If the secretssafe package is installed inside a virtual environment, the environment must be first activated for ssrun to be on the path and thus executable.

Configure the Initial Context

Contexts allow for multiple DevOps Secrets Safe instances to be easily configured and accessed from a single client machine. On preliminary installation, execute the following to be prompted for details of the initial context:

ssrun context create

Follow the prompts to configure the DevOps Secrets Safe instance that the CLI initially interacts with. To view your configured clusters, execute the following:

ssrun context get
*          localhost  localhost        8443  v1             false

The initial context is set to current (configuration to use during any other CLI action) on creation, and any subsequent contexts created can be configured as current with the following command:

ssrun context set-current -n <context_name>

In addition, specific environment variables can be used to override the current context:

export SECRETSSAFE_HOST=<IP address or hostname of Secrets Safe instance>
export SECRETSSAFE_PORT=<port of Secrets Safe instance>
The following variable is necessary if the certificate authority is not publicly trusted:
export SECRETSSAFE_VERIFY_CA=<path_to_ca_cert>

The DevOps Secrets Safe CLI verifies the SSL certificate presented by the DSS instance. The SECRETSSAFE_VERIFY_CA environment variable or SSL CA context attribute specifies the path to the CA certificate that the DSS certificate is checked against.

If no SECRETSSAFE_VERIFY_CA is specified, the default certificate bundles provided by the Python requests library are used.
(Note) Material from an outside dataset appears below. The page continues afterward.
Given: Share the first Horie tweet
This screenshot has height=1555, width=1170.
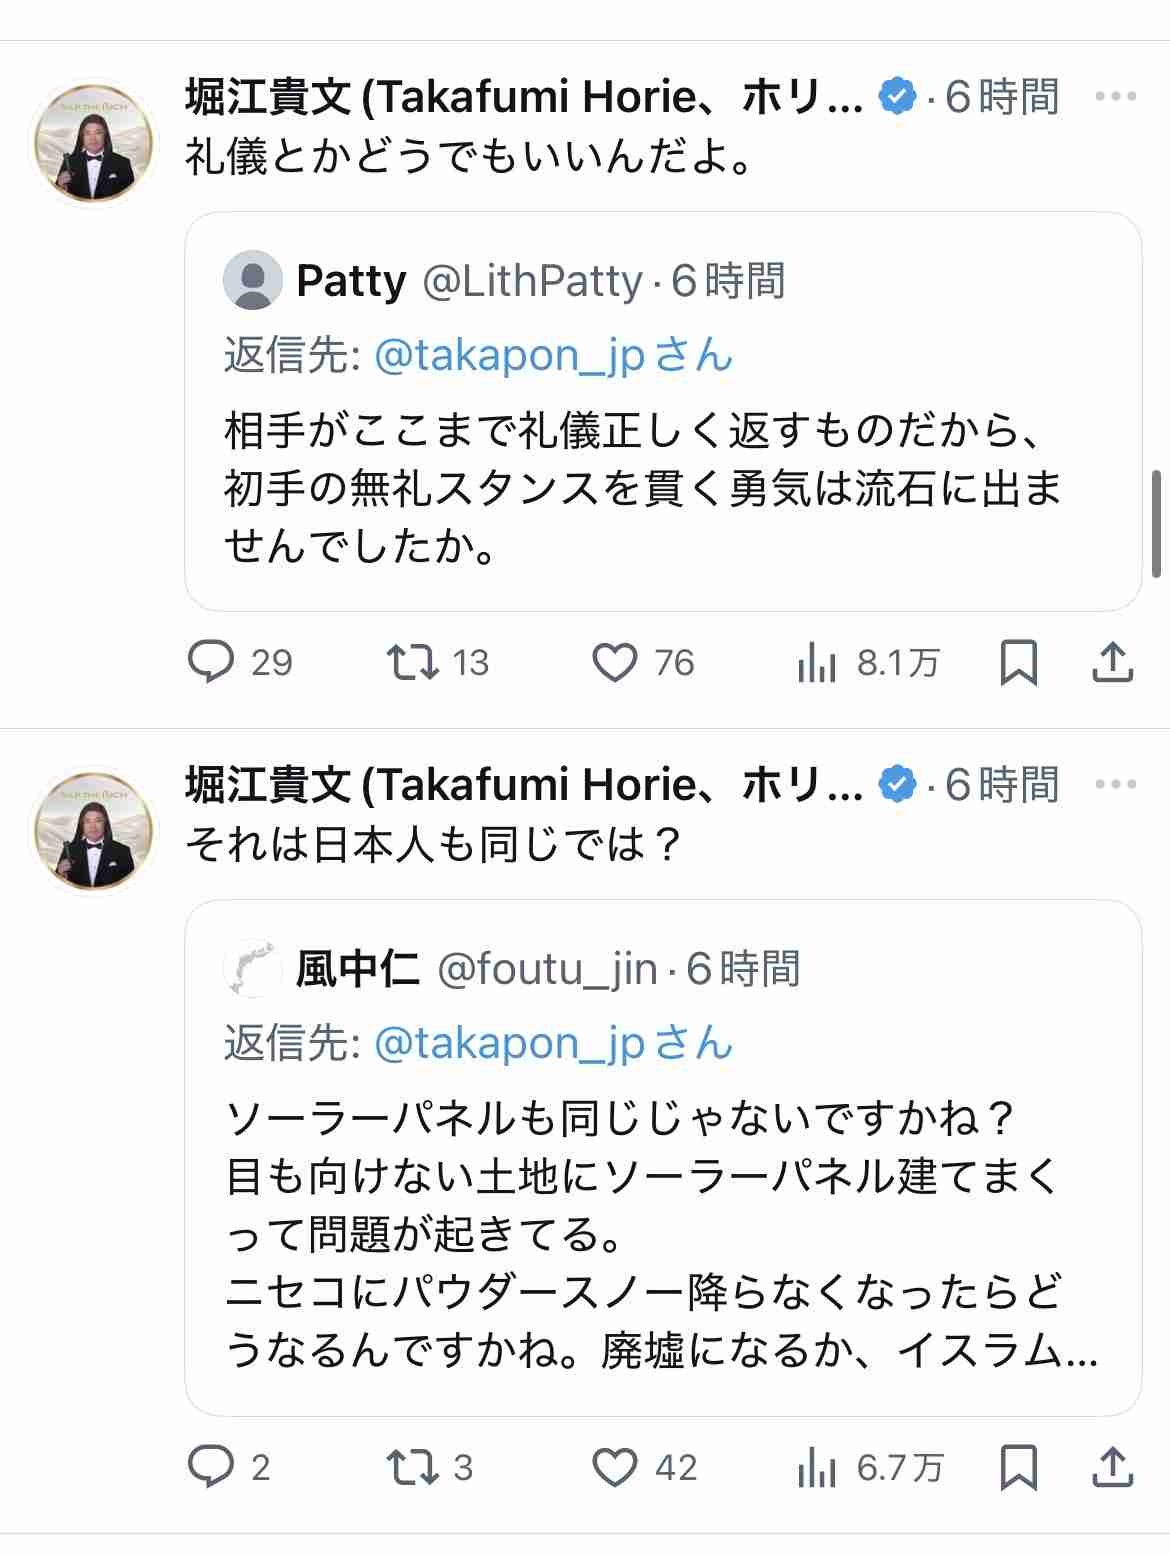Looking at the screenshot, I should coord(1111,662).
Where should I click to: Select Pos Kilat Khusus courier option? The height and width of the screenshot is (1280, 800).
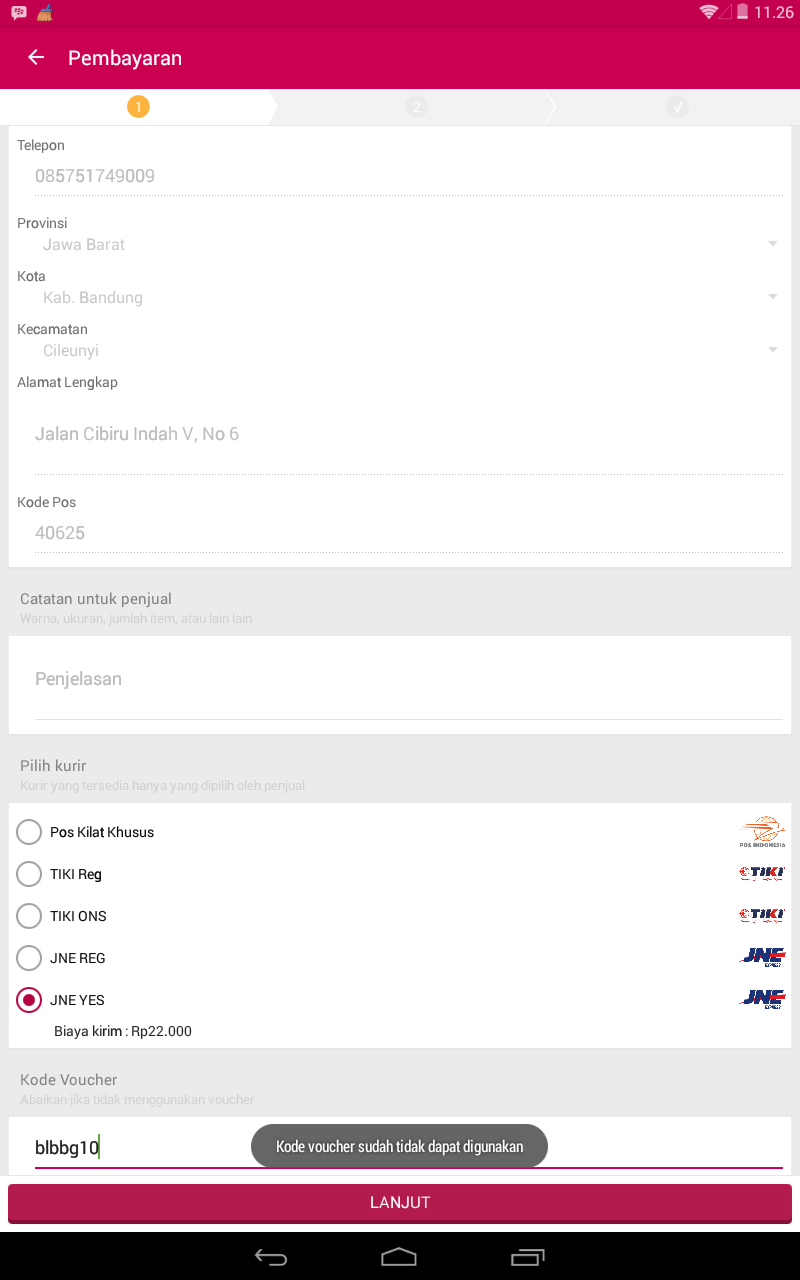click(29, 832)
Certificate verification can be disabled by setting SECRETSSAFE_VERIFY_CA=false. We strongly discouraged this practive for production environments.

To use these environment variables by default, rather than by manually managing contexts, you can make them persistent in the shell environment. They can be stored in a users ~/.bashrc file.

echo 'export SECRETSSAFE_HOST=' >> ~/.bashrc 
echo 'export SECRETSSAFE_PORT=443' >> ~/.bashrc
echo 'export SECRETSSAFE_VERIFY_CA=false' >> ~/.bashrc
source ~/.bashrc	

In this example, certificate verification has been set to false. While this is convenient for testing, we do not recommend this for production environments.

Bash Autocompletion

The DevOps Secrets Safe CLI comes with the ability to configure bash autocompletion for ease of use and convenience. To install bash completion globally, execute the following:

ssrun completion bash > /etc/bash_completion.d/ssrun

This will allow any new bash instances to autocomplete the DevOps Secrets Safe CLI commands on demand. Sudo rights might be required to be able to write to /etc/bash_completion.d/.